▶ _PROBLEMS TO SOLVE_
1. In the forum thread on drug use and stigma, do these statements agree with the thread? (a) The first writer says they are sober most weekdays. (b) One reply suggests moving to Holland. (c) The first writer says they no longer have any passions. Answer yes or no for each and quote the deciding words.
2. Carry the forum thread on drug use and stigma forward from its last sentence, in the same voice.

▶ _TEXT SHOWN_
--- START ---
It doesn't. I perform my work effectively, i dedicate most of my spare time to bjj and reading. If i want to escape the chainlink and prison of the skull now and then -- so what.

I'm in great shape and rarely sick. But I'm sober most weekdays
 
Well, i need at least weed to brighten my reality and distort my perception, otherwise i fall in to the deep abyss of anhedonia.

I do still have my passions -- soccer/football, literature, comics, music -- so I'm always motivated to pull through. But i life without drugs would be boring. I'll heal my Stim binge shit mood with a small dose of benzo and pull through.
 
I mean in reality , if your a good person and you don't hurt others and you earn an honest living and contribute to society why the hell does it matter if one wants to make their lonley existence a little more interesting through substances . As long as you arnt forcing drugs into children I don't see why so there is so much stigma against people who use drugs . Their are many "addicts" who you would never even know use drugs, they go to school they hold down jobs they don't steal to feed their addiction . It's just ridiculous how addicts are treated especially in America because it's so hypocritical considering alcohol is legal. No drug has ever fucked me up and made me lose inhibition like alcohol

Why must society make you feel like your a horrible person just because you want to escape .. this world is ugly after all... it's no surprise human beings are prone to substance use

Thoughts??
You should move to my country of Holland, here most people dont judge others for doing drugs, they just let them do whatever they want
 
The addicts that ask this are the ones that cause the stigma.

Addiction is a often a symptom of severe, complex, and destructive psychological problems.
 
The addicts that ask this are the ones that cause the stigma.

Addiction is a often a symptom of severe, complex, and destructive psychological problems.

Translation: life sucks, drugs make it suck less.
 
I mean I honestly agree that logistically being a drug addict isn't ideal in a survival situation. Though your same argument could be applied to obese people or someone who is elderly and isn't very strong or capable without the care and tools they have access to usually.

Being diabetic could be life threatening in a survival situation, there are a bunch of things that would ensure many people would die beyond the violent deaths due to the disaster itself.
--- END ---
▶ _GIVEN MATERIAL_
--- START ---
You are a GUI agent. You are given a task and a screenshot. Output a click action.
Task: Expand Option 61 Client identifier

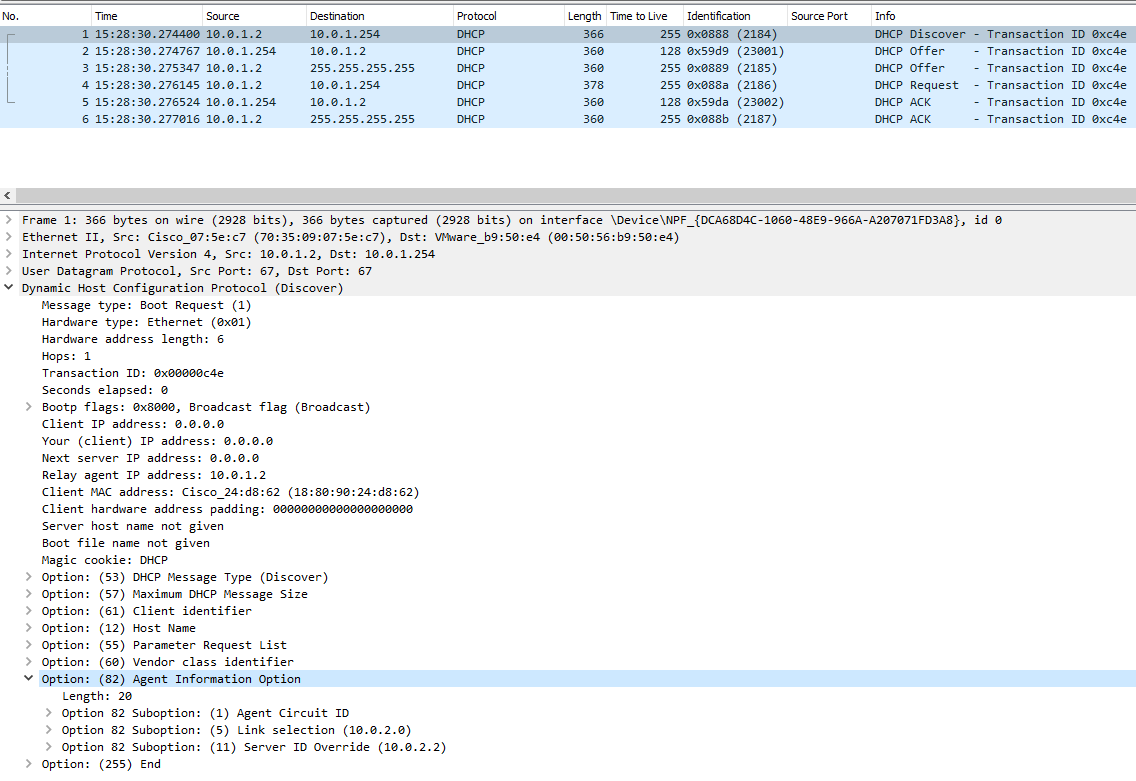click(27, 610)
--- END ---
▶ _RESULTS IN ORDER_
1.
(a) Yes: "But I'm sober most weekdays"
(b) Yes: "You should move to my country of Holland"
(c) No: "I do still have my passions -- soccer/football, literature, comics, music"

2.
All that being said I always feel healthier when (semi) sober (and by that i guess i mean no alcohol, opiates, amphetamines or benzodiazepines) so I think that going hard with the already hard drugs is a path that is probably best walked infrequently and with caution.
I think that an argument could be made that while old age and diabetes are unavoidable health issues at this moment in human history, addiction IS avoidable, so if there was a natural disaster and you were able bodied but unable to help others because you were dopesick, it would be because of an avoidable and self-inflicted ailment. Obesity is basically an unhealthy addiction to food in my opinion so I would put the obese in the same category as the addicted. Not saying I necessarily agree that this means addiction is a bad thing, I just thought the natural disaster scenario was an interesting talking point.

I think another argument could be made that being an addict is like driving drunk... while some people might manage to do it while keeping their own lives and the lives of others intact, there is an increased risk of causing harm to those around you, and this is an area in which people frequently overestimate their own ability to control themselves, despite evidence to the contrary.

Even if everyone was capable of keeping their moral compass pointing in the right direction while deep within the most hellish addiction imaginable, it's still hard to find a reason that it's not a bad thing for a human being to be reliant on an externally administered substance in order to feel normal, for reasons that are not purely medical. Of course that doesn't mean there should be any stigma, because most if not all addicts probably start out trying to self-medicate some kind of mental health issue, so while the above examples are potentially explanations for why the stigma exists, I think for the vast majority of people the stigma is just a cultural habit, where drugs are somewhat demonized, plus the fact that the majority of visible addicts are problem users, and they probably just haven't thought about it much beyond that.

It's possible to imagine a more progressive, compassionate society where addicts are not looked own upon at all, but this society probably also takes steps to prevent the kind of circumstances that cause drug addictions in the first place, and provides a far more comprehensive range of options to help people out of their addictions, rather than just letting people get on with being addicts.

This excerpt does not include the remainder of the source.